> Selected extract

History of Present Illness
A 35-year-old Caucasian man presented to the emergency room with sudden worsening of breathlessness, right chest pain, and dry cough.
Past Medical History
He worked as a construction engineer and was a current smoker (20 cigarettes/day). He had no previous exposure to noxious substances and no history of alcohol abuse or drug use. No allergies were known.
He had previous surgery for repair of testicular torsion and traumatic fracture of the humerus resulting from a traffic accident. There was no history of lung disease. In the past month, he had traveled by plane twice for work and had a little cough without fever or sputum.
Physical Examination and Early Clinical Findings
In the emergency room, the patient was found to be alert, cooperative, afebrile (body temperature 36.5° C [97.7° F]). Oxygen saturation (Sp O 2 ), measured with pulse oximetry, was 90% while the patient was breathing ambient air. Heart rate was 98 beats/min, respiratory rate was 22 breaths/min, and blood pressure was 140/85 mm Hg. Electrocardiography (ECG) showed sinus tachycardia.
At the physical examination of the lungs, expansion of the right hemithorax was found to be reduced. On this side, reduction of breath sounds and hyperresonance to percussion at the upper field were evident. The remainder of the examination was normal.
The arterial blood gas (ABG) analysis on room air revealed acute respiratory failure (pH 7.44; partial pressure of carbon dioxide [Pa CO 2 ] 35 mm Hg; partial pressure of oxygen [Pa O 2 ] 55 mm Hg; bicarbonate [HCO 3− ] 24 mmol/L); therefore oxygen therapy was started.

> Extracted material

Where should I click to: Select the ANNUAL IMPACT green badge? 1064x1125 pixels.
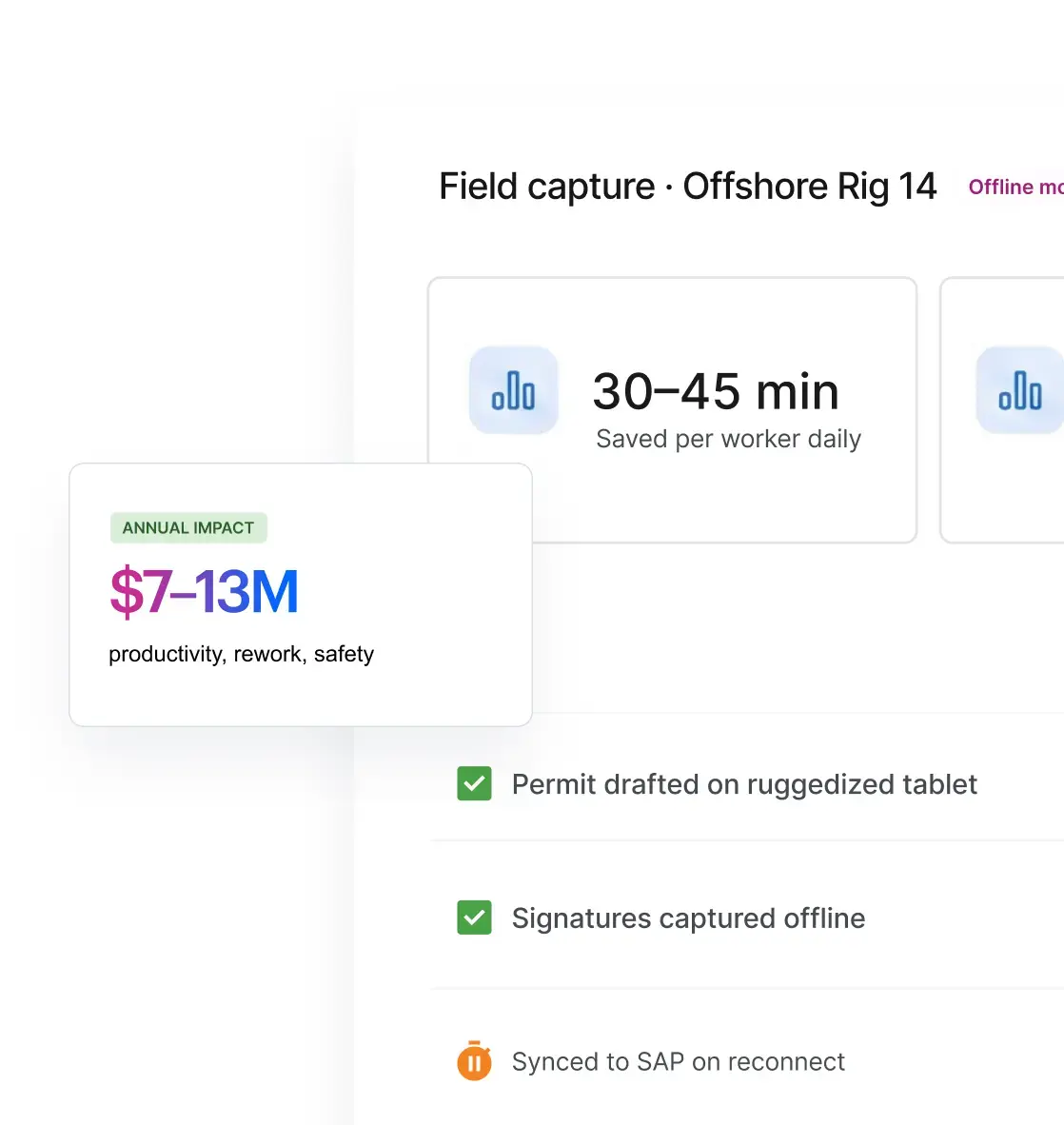tap(188, 528)
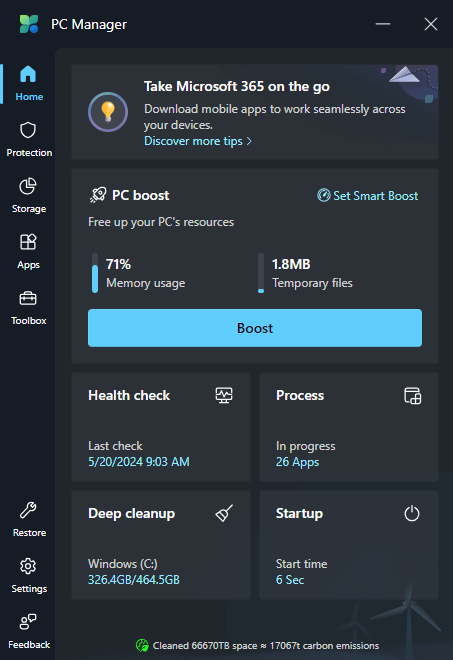Click the Health check monitor icon

click(x=224, y=395)
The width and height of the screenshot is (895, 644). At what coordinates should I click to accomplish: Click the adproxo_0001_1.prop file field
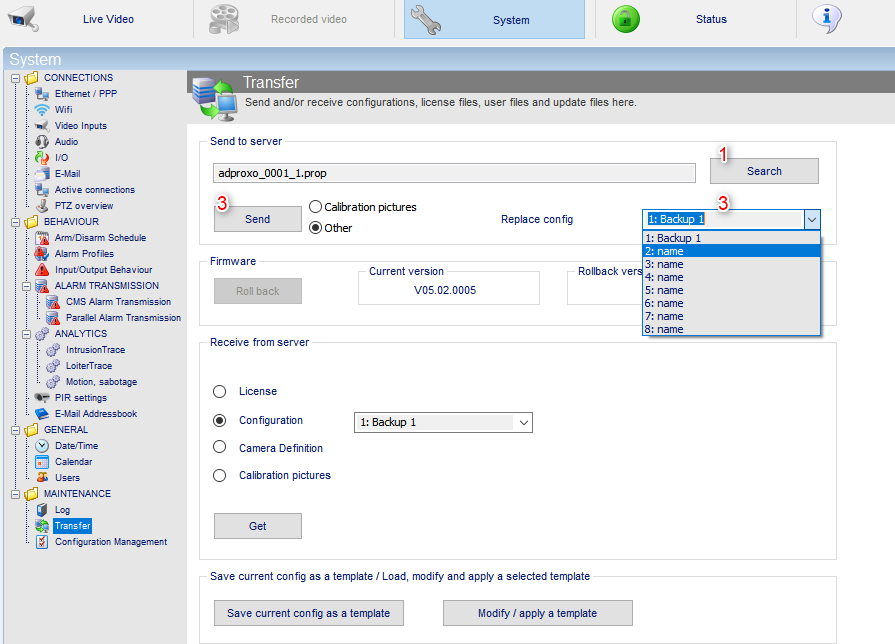[454, 173]
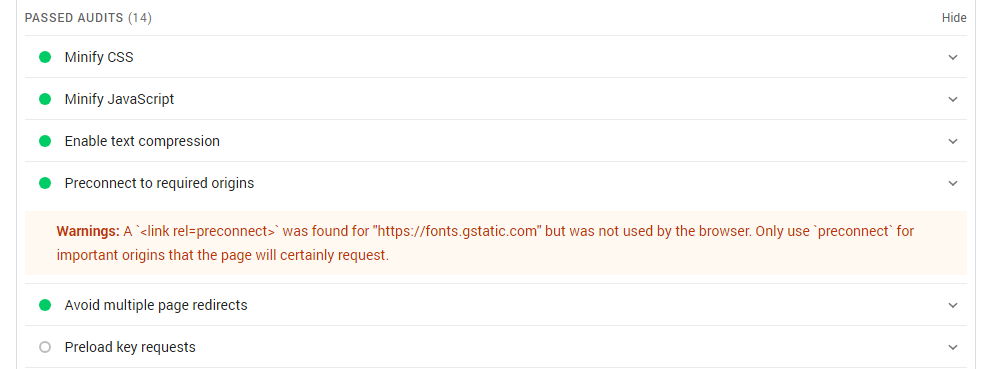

> Problem
Continue the case report on the young smoker with sudden breathlessness and right chest pain, beginning after its final sentence. The records were drawn from a separate source and are unrelated to the case report.

> Task output
Blood tests showed mild leukocytosis (white blood cell [WBC] count was 9,940/mm3 with normal differential count); C-reactive protein (CRP) was 19.7 mg/L (normal values < 5 mg/L); and hemoglobin (Hb) was 16.1 g/dL. Cardiac enzymes (troponin and creatine kinase MB) were not altered.
Point-of-care ultrasonography of the chest showed absence of pleural sliding, but no clear lung point.
Chest radiography revealed right pneumothorax extending from the apex to the base, without a significant mediastinal shift ( Fig. 21.1 ).
The pulmonologist prepared for placing a chest tube. Platelet count and the international normalized ratio (INR) were acceptable. The patient was informed about the importance of the procedure and the potential risks and was able to provide signed informed consent. A single dose of prophylactic antibiotic (cefazolin 1 g intravenous) was administered. Trichotomy of the thoracic surface and skin disinfection were performed. After filling a syringe with lidocaine, the pulmonologist inserted the needle into the second right intercostal space, along the hemiclavicular line. The local anesthetic was injected into the subcutaneous tissue, then more deeply until air bubbles coming from the pleural cavity were evident inside the syringe. Subsequently, a small incision was made with a scalpel, and an 18-French (Fr) pleural drain was placed ( Fig. 21.2 ). The tube was connected to a collection chamber, and air immediately came out from the pleural space. The patient got relief from breathlessness. He was admitted to the pulmonology department for continuation of treatment and monitoring of the pleural drainage.
During the subsequent days, the patient did not have shortness of breath or cough. He asked for an analgesic (paracetamol) only a few times because of pain at the site of chest tube insertion. Sp O 2 increased to 99% with low oxygen support (fraction of inspired oxygen [Fi O 2 ]: 28%). However, there was continuous air leakage through the thoracic drainage. Chest computed tomography (CT) showed only partial resolution of the right pneumothorax and the presence of peripheral lung bullae ( Fig. 21.3 ). Therefore the thoracic surgeon proposed bullectomy through uniportal video-assisted thoracic surgery (U-VATS) ( Fig. 21.4 ).